Beginning with the line containing "Pourquoi renforcer la", give every line again exactly as it is, ending with the last line of the entries.

Stored records
--------------------------------

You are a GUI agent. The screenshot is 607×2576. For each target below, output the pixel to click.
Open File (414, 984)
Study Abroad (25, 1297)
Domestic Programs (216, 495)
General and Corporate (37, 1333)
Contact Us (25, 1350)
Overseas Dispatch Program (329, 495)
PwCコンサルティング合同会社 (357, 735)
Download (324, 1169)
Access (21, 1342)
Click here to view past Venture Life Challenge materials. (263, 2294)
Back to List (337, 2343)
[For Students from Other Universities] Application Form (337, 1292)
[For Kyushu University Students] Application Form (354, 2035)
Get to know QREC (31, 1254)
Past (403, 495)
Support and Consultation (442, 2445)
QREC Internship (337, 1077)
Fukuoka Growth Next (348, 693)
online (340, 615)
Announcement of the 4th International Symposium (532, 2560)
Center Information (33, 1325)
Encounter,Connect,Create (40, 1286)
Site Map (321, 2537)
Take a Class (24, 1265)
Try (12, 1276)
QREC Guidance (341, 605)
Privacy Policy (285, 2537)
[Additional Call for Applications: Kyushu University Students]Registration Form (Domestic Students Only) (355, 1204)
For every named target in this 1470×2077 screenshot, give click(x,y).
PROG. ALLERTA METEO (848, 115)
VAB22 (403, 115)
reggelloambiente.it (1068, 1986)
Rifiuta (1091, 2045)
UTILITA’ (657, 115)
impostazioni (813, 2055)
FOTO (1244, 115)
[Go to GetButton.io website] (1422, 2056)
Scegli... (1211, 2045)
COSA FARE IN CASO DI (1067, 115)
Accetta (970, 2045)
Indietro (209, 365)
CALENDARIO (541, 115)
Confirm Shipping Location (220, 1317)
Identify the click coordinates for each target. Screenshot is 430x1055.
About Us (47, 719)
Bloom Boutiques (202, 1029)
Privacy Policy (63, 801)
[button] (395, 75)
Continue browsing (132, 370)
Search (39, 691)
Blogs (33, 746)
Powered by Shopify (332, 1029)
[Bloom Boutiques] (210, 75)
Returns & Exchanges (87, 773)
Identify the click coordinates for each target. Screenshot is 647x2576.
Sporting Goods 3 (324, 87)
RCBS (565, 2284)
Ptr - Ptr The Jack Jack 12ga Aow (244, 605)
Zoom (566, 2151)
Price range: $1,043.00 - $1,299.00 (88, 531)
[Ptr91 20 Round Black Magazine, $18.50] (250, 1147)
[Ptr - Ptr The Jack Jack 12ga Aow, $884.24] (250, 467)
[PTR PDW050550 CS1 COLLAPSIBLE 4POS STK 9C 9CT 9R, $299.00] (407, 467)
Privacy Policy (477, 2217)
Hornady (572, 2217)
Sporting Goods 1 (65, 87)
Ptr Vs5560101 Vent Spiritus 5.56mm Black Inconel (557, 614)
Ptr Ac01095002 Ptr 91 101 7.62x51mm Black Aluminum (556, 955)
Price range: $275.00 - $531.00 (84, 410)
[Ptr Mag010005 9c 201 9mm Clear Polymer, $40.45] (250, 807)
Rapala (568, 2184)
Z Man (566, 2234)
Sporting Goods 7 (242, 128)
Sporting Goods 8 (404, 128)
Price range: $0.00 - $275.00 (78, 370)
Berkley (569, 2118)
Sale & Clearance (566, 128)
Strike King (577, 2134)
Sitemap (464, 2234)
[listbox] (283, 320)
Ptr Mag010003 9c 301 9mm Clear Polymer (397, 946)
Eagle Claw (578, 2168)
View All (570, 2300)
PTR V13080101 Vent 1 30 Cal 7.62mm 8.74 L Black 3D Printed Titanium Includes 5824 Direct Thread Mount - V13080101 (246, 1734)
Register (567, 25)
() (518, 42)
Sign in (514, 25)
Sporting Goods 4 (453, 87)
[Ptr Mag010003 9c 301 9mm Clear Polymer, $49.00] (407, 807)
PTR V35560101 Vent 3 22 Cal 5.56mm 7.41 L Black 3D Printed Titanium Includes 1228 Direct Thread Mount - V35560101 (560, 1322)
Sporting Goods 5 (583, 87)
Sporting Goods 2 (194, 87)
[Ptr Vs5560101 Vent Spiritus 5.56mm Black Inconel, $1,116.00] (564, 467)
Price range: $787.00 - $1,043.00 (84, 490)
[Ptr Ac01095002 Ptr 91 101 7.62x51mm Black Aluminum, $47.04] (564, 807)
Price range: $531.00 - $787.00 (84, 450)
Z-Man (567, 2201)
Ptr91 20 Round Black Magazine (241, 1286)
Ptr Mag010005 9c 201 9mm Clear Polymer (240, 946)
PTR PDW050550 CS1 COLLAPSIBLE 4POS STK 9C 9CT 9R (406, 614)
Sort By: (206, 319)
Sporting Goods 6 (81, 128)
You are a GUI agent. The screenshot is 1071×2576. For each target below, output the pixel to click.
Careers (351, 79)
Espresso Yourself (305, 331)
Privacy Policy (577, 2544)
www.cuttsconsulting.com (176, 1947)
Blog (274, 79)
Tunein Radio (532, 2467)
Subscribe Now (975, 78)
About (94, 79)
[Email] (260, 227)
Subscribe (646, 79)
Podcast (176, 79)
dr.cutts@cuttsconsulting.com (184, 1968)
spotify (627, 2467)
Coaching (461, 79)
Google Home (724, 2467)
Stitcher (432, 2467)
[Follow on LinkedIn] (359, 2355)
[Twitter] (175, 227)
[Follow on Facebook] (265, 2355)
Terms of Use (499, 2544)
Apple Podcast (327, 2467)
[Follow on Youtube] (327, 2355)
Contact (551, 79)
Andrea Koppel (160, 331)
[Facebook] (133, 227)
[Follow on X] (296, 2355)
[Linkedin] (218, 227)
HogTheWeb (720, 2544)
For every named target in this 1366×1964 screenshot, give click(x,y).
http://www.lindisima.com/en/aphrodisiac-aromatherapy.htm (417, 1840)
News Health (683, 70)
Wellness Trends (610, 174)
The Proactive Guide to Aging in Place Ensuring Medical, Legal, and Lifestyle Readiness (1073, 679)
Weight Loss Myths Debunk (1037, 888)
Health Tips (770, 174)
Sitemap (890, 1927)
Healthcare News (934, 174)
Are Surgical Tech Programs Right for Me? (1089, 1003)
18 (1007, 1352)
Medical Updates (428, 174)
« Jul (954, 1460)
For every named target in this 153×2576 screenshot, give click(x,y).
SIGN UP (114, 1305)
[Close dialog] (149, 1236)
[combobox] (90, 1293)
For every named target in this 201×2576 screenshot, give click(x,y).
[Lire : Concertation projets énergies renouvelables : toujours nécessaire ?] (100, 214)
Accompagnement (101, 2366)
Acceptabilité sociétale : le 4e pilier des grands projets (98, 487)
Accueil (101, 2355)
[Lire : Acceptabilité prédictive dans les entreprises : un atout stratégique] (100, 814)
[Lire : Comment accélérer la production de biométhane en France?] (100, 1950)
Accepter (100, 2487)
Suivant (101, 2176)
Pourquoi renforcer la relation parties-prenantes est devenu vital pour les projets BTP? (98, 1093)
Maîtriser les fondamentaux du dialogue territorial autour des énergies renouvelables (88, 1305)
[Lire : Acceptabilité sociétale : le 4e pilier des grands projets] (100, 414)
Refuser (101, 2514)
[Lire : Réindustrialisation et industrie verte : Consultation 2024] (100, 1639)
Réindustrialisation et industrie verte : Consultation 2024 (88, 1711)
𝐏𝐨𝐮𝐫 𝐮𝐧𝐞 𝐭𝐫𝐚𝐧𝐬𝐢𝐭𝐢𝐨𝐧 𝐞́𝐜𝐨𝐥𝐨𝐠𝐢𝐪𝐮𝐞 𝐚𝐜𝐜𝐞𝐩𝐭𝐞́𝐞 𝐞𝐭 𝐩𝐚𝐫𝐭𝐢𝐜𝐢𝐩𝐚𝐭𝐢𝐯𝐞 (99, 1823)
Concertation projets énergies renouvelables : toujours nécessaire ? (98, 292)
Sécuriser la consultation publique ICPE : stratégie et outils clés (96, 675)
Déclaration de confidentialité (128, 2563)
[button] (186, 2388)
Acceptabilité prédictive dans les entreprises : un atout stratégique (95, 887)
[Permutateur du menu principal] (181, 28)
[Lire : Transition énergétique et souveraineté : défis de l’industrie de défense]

--------------------------------

## Solved exercise
Pourquoi renforcer la relation parties-prenantes est devenu vital pour les projets BTP? (98, 1093)
Maîtriser les fondamentaux du dialogue territorial autour des énergies renouvelables (88, 1305)
[Lire : Acceptabilité sociétale : le 4e pilier des grands projets] (100, 414)
Refuser (101, 2514)
[Lire : Réindustrialisation et industrie verte : Consultation 2024] (100, 1639)
Réindustrialisation et industrie verte : Consultation 2024 (88, 1711)
𝐏𝐨𝐮𝐫 𝐮𝐧𝐞 𝐭𝐫𝐚𝐧𝐬𝐢𝐭𝐢𝐨𝐧 𝐞́𝐜𝐨𝐥𝐨𝐠𝐢𝐪𝐮𝐞 𝐚𝐜𝐜𝐞𝐩𝐭𝐞́𝐞 𝐞𝐭 𝐩𝐚𝐫𝐭𝐢𝐜𝐢𝐩𝐚𝐭𝐢𝐯𝐞 (99, 1823)
Concertation projets énergies renouvelables : toujours nécessaire ? (98, 292)
Sécuriser la consultation publique ICPE : stratégie et outils clés (96, 675)
Déclaration de confidentialité (128, 2563)
[button] (186, 2388)
Acceptabilité prédictive dans les entreprises : un atout stratégique (95, 887)
[Permutateur du menu principal] (181, 28)
[Lire : Transition énergétique et souveraineté : défis de l’industrie de défense]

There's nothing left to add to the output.